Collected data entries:
────────

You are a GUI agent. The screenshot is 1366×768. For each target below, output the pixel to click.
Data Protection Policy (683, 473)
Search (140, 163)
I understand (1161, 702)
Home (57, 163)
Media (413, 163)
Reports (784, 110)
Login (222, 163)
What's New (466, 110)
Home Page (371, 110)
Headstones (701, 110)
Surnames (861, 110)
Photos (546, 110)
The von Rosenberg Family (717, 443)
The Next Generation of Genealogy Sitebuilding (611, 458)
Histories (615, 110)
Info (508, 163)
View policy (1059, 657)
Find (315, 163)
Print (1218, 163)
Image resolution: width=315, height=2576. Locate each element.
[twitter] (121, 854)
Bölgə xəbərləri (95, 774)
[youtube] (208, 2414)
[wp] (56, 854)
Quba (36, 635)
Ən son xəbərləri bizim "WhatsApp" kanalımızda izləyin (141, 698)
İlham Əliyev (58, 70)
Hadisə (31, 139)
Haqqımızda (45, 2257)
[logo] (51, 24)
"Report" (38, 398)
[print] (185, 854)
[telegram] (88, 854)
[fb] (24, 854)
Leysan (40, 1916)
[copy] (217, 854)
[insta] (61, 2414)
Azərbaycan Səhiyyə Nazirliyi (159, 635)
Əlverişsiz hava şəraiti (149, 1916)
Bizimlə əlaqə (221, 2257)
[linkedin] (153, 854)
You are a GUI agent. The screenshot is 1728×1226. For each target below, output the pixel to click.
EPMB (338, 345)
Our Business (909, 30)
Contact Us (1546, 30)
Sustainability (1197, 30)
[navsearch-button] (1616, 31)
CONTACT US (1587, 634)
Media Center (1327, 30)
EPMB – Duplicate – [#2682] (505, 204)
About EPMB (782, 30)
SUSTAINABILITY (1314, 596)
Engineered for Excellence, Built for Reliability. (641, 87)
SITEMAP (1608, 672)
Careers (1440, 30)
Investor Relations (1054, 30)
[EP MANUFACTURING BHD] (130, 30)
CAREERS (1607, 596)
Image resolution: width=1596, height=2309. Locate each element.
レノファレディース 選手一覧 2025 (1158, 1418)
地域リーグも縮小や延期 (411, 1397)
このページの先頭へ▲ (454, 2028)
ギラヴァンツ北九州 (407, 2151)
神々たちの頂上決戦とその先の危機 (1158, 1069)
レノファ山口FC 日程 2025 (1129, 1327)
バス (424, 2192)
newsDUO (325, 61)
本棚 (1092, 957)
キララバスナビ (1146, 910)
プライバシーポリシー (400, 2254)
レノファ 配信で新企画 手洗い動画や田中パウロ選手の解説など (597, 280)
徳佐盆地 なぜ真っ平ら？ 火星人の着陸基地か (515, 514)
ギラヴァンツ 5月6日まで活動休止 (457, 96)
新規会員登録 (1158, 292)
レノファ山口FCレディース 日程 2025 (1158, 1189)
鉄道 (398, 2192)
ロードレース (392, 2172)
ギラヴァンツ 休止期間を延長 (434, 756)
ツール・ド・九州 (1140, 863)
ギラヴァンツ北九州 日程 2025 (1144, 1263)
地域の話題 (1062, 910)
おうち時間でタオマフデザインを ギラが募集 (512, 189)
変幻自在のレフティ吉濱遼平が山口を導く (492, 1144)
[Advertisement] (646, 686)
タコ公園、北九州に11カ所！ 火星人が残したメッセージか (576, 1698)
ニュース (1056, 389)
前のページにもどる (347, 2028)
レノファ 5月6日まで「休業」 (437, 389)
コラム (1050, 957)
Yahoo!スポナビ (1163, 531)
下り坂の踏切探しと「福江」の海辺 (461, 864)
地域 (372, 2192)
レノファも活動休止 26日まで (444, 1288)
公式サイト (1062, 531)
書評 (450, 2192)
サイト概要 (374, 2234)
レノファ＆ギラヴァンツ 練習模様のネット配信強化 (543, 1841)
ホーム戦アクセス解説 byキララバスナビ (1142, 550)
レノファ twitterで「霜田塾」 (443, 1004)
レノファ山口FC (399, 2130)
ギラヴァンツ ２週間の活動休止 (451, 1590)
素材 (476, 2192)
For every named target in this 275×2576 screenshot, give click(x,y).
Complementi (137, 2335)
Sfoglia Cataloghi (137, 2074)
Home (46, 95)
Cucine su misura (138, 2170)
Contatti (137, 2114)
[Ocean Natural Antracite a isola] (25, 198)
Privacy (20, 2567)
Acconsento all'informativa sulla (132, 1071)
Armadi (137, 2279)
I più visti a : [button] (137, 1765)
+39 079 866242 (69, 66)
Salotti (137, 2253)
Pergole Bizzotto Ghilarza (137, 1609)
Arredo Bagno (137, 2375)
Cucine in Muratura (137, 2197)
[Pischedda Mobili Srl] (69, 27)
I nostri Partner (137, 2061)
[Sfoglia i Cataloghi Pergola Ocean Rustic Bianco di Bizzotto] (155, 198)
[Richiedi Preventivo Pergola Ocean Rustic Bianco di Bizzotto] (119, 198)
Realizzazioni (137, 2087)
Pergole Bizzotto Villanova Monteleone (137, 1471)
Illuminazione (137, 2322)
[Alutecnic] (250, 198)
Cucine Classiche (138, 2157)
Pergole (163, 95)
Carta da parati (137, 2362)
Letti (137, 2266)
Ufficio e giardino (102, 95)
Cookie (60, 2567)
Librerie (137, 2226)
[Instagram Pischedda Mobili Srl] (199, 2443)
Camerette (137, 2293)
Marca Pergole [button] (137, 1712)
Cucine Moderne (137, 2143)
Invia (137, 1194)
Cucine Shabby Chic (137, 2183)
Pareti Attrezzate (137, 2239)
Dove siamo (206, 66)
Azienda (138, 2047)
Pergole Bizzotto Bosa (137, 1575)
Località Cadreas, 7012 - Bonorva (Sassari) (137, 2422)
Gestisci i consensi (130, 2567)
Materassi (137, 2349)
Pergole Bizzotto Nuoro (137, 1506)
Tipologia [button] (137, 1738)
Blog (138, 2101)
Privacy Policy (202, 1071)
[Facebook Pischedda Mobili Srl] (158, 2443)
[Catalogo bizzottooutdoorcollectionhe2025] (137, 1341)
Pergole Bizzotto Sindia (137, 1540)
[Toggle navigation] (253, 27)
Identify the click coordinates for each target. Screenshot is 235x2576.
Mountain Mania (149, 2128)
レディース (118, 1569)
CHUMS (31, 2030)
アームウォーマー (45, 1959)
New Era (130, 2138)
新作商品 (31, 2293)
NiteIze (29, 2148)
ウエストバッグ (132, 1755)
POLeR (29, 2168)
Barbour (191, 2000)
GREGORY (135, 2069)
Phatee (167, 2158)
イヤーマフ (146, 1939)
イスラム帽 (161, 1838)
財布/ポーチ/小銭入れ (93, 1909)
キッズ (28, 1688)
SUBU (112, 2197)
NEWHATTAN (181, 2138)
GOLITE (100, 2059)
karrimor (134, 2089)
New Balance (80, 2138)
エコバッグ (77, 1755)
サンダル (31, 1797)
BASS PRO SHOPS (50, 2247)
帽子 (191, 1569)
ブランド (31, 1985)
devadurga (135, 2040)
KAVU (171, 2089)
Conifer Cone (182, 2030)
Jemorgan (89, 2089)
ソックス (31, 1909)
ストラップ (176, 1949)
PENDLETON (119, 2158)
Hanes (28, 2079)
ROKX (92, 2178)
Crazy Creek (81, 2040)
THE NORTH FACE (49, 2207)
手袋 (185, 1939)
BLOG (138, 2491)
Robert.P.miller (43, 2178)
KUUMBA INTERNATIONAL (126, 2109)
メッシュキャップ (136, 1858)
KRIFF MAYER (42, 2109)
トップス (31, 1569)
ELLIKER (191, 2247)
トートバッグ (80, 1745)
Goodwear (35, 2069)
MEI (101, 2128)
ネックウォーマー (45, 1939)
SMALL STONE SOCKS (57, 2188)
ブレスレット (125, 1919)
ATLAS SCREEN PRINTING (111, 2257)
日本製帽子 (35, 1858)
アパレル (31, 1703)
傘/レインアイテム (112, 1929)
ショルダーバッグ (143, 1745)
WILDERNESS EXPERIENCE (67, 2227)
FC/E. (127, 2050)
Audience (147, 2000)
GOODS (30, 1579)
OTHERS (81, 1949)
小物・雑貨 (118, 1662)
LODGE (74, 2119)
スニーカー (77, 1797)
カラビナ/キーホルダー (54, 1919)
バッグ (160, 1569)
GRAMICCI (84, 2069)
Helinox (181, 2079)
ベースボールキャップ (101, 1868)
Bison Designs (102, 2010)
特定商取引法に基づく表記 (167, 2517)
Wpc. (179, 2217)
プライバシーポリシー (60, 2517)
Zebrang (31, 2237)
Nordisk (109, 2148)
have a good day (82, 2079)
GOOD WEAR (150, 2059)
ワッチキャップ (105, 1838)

────────

**What is being asked**
From the entries above, extract only the lines running from the one containing "レディース (118, 1569)" through the one containing "キッズ (28, 1688)", inclusive.

**Answer for this exercise**
レディース (118, 1569)
CHUMS (31, 2030)
アームウォーマー (45, 1959)
New Era (130, 2138)
新作商品 (31, 2293)
NiteIze (29, 2148)
ウエストバッグ (132, 1755)
POLeR (29, 2168)
Barbour (191, 2000)
GREGORY (135, 2069)
Phatee (167, 2158)
イヤーマフ (146, 1939)
イスラム帽 (161, 1838)
財布/ポーチ/小銭入れ (93, 1909)
キッズ (28, 1688)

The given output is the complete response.